**Stated task:**
Repeat the part of the material that opens with the line containing "This screenshot has width=553, height=1568." and runs to the end of the material, both ends included. Copy each line without changes.

**Record list:**
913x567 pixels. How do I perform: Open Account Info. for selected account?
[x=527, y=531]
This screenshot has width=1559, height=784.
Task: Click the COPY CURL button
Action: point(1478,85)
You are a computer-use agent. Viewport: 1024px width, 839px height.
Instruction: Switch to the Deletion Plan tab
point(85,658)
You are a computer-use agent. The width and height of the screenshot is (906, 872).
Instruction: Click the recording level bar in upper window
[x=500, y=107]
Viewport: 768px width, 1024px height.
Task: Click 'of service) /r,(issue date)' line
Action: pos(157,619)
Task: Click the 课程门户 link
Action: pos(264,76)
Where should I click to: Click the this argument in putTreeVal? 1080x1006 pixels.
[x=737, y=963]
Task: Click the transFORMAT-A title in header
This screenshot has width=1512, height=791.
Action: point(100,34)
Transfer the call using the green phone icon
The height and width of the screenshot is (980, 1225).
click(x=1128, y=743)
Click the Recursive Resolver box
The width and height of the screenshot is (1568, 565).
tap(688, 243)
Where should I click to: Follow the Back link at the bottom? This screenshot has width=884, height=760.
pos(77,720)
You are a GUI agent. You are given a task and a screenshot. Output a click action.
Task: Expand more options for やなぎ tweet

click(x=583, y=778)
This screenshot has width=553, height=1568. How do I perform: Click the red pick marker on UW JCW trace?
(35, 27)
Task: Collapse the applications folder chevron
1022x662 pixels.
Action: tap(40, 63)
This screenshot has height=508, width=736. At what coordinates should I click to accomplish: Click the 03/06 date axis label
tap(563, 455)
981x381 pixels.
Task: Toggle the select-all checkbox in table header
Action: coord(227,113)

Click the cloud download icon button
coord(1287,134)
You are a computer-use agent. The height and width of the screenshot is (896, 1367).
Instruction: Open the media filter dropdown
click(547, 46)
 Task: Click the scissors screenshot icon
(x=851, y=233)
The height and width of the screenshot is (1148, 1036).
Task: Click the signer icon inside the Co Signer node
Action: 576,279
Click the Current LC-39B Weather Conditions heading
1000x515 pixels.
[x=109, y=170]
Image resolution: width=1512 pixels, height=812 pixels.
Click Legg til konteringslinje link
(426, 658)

**Task response:**
This screenshot has width=553, height=1568. How do I perform: Click the red pick marker on UW JCW trace?
(35, 27)
Task: Collapse the applications folder chevron
1022x662 pixels.
Action: tap(40, 63)
This screenshot has height=508, width=736. At what coordinates should I click to accomplish: Click the 03/06 date axis label
tap(563, 455)
981x381 pixels.
Task: Toggle the select-all checkbox in table header
Action: coord(227,113)

Click the cloud download icon button
coord(1287,134)
You are a computer-use agent. The height and width of the screenshot is (896, 1367).
Instruction: Open the media filter dropdown
click(547, 46)
 Task: Click the scissors screenshot icon
(x=851, y=233)
The height and width of the screenshot is (1148, 1036).
Task: Click the signer icon inside the Co Signer node
Action: 576,279
Click the Current LC-39B Weather Conditions heading
1000x515 pixels.
[x=109, y=170]
Image resolution: width=1512 pixels, height=812 pixels.
Click Legg til konteringslinje link
(426, 658)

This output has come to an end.